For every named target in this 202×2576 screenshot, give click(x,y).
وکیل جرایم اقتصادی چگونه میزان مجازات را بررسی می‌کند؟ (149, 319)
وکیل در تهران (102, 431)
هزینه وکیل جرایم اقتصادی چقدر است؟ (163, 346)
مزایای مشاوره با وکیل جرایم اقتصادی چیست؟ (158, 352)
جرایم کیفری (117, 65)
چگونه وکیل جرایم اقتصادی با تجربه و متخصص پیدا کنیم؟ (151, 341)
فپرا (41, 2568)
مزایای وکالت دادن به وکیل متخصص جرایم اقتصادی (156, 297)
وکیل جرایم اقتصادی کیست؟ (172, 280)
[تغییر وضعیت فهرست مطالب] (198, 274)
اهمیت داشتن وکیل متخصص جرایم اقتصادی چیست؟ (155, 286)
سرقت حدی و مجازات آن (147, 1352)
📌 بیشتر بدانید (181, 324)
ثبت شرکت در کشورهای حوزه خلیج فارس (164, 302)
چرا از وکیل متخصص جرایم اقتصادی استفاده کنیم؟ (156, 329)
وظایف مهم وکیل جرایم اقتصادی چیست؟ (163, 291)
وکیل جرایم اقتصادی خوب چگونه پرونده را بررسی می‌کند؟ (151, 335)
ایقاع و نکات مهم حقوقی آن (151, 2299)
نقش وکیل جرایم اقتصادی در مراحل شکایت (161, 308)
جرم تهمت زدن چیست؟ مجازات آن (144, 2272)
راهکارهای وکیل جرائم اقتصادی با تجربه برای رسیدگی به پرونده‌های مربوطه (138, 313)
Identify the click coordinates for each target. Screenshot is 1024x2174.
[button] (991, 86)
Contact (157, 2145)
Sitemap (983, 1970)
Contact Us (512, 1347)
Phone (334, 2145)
+---+
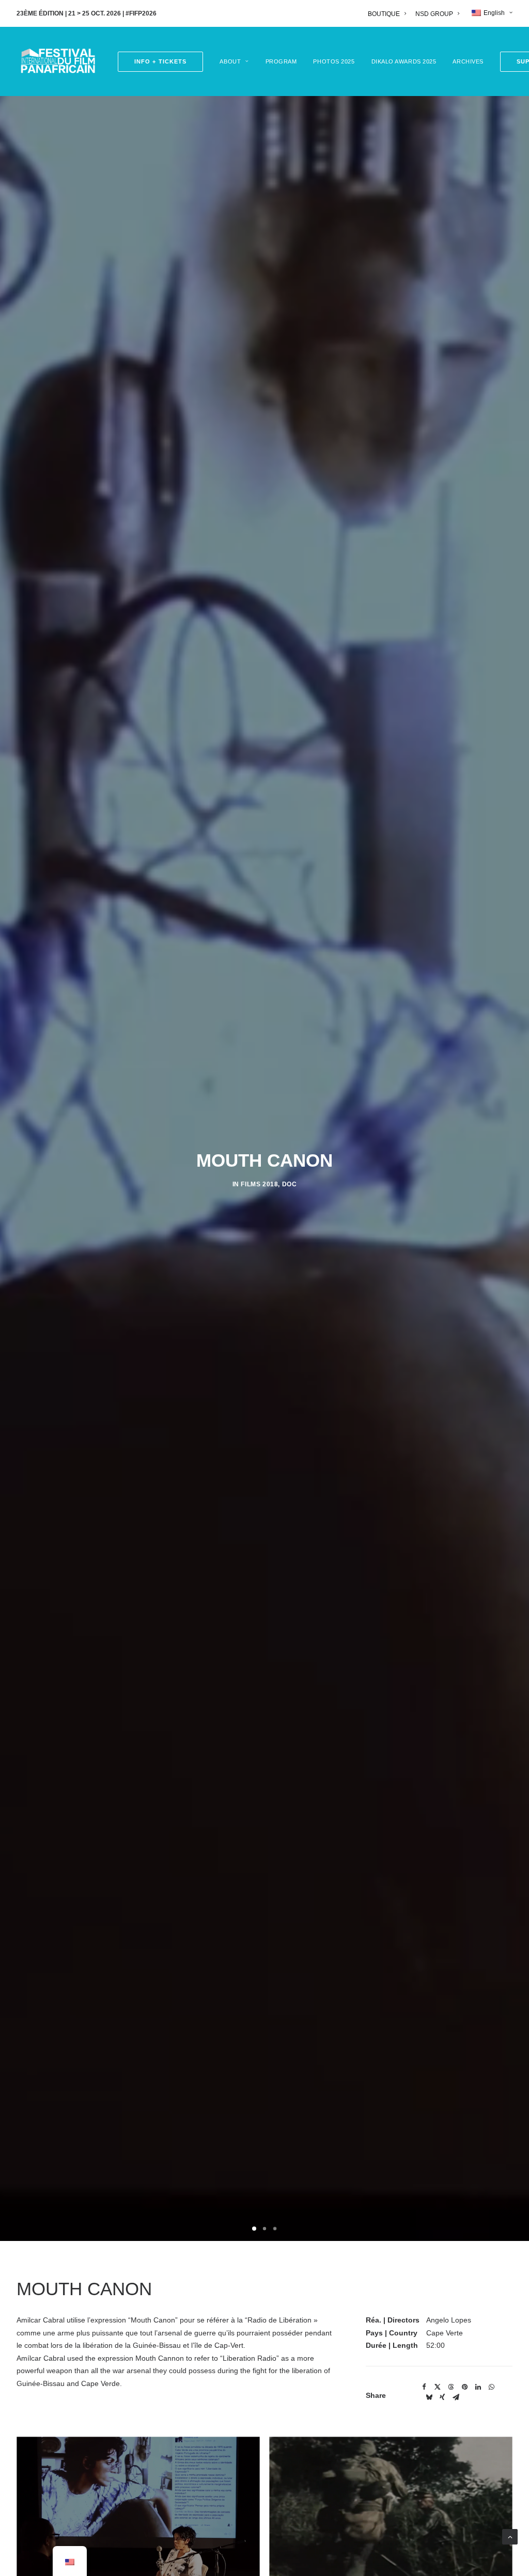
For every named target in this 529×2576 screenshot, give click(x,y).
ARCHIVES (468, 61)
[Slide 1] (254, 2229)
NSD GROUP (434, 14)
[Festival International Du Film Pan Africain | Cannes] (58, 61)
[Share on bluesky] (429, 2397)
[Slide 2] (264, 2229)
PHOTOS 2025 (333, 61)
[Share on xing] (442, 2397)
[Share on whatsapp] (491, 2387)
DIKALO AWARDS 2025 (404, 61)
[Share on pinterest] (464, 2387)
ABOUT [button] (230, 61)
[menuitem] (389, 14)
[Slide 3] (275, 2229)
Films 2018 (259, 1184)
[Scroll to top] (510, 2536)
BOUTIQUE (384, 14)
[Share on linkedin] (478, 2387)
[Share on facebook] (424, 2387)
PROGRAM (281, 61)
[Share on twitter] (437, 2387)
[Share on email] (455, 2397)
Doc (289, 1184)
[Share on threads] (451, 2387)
+---+
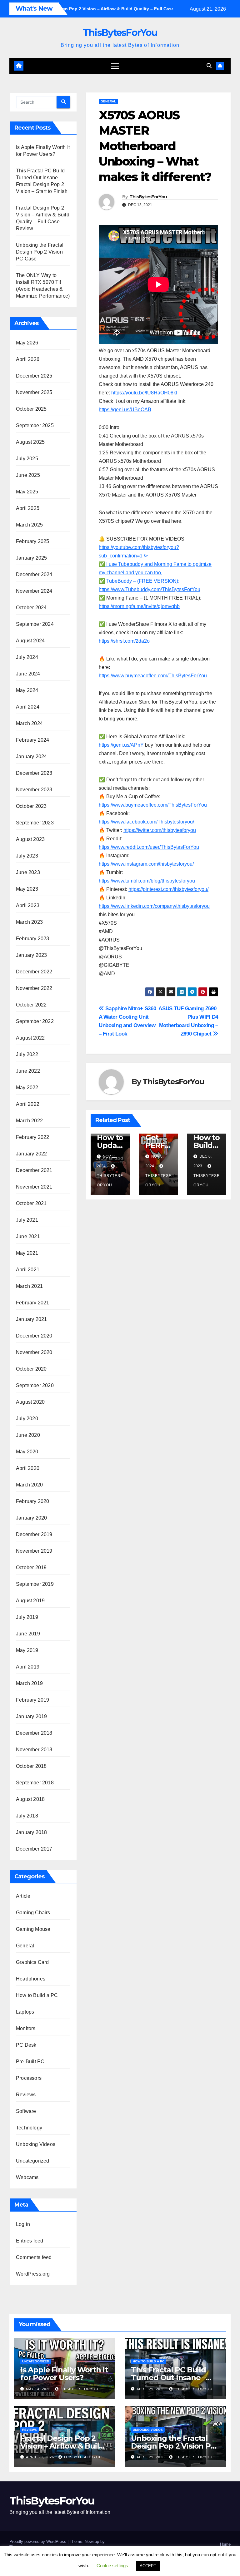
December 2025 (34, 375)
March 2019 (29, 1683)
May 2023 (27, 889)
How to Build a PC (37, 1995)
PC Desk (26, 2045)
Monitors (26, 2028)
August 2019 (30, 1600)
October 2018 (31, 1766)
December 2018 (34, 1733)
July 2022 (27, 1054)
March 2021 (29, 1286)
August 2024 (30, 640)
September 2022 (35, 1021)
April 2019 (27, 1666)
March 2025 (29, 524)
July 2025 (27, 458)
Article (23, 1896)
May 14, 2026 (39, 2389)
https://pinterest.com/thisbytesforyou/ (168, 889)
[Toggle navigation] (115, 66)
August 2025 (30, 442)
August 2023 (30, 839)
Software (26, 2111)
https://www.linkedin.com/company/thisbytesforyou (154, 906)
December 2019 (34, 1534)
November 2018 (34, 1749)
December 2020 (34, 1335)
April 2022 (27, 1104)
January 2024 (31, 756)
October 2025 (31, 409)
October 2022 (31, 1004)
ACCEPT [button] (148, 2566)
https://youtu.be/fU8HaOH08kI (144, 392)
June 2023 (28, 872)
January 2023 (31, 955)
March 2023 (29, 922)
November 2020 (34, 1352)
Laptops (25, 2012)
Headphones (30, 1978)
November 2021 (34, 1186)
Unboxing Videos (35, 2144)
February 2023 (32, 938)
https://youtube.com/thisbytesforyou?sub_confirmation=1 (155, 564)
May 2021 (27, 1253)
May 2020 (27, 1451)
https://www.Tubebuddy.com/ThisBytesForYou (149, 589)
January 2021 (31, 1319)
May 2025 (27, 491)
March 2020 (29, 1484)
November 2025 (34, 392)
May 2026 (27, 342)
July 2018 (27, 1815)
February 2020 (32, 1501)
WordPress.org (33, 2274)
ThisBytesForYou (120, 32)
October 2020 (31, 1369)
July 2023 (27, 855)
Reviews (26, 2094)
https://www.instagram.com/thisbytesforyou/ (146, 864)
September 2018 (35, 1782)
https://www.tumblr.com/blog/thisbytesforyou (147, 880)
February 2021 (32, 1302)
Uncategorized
+---+
**Task requirements**
An exact copy of the lines above, from the one containing "وکیل جرایم اقتصادی چگونه" down to the one containing "بدانید (181, 324)" and including both, is the whole answer; retype it and nothing else.

**Response box**
وکیل جرایم اقتصادی چگونه میزان مجازات را بررسی می‌کند؟ (149, 319)
وکیل در تهران (102, 431)
هزینه وکیل جرایم اقتصادی چقدر است؟ (163, 346)
مزایای مشاوره با وکیل جرایم اقتصادی چیست؟ (158, 352)
جرایم کیفری (117, 65)
چگونه وکیل جرایم اقتصادی با تجربه و متخصص پیدا کنیم؟ (151, 341)
فپرا (41, 2568)
مزایای وکالت دادن به وکیل متخصص جرایم اقتصادی (156, 297)
وکیل جرایم اقتصادی کیست؟ (172, 280)
[تغییر وضعیت فهرست مطالب] (198, 274)
اهمیت داشتن وکیل متخصص جرایم اقتصادی چیست؟ (155, 286)
سرقت حدی و مجازات آن (147, 1352)
📌 بیشتر بدانید (181, 324)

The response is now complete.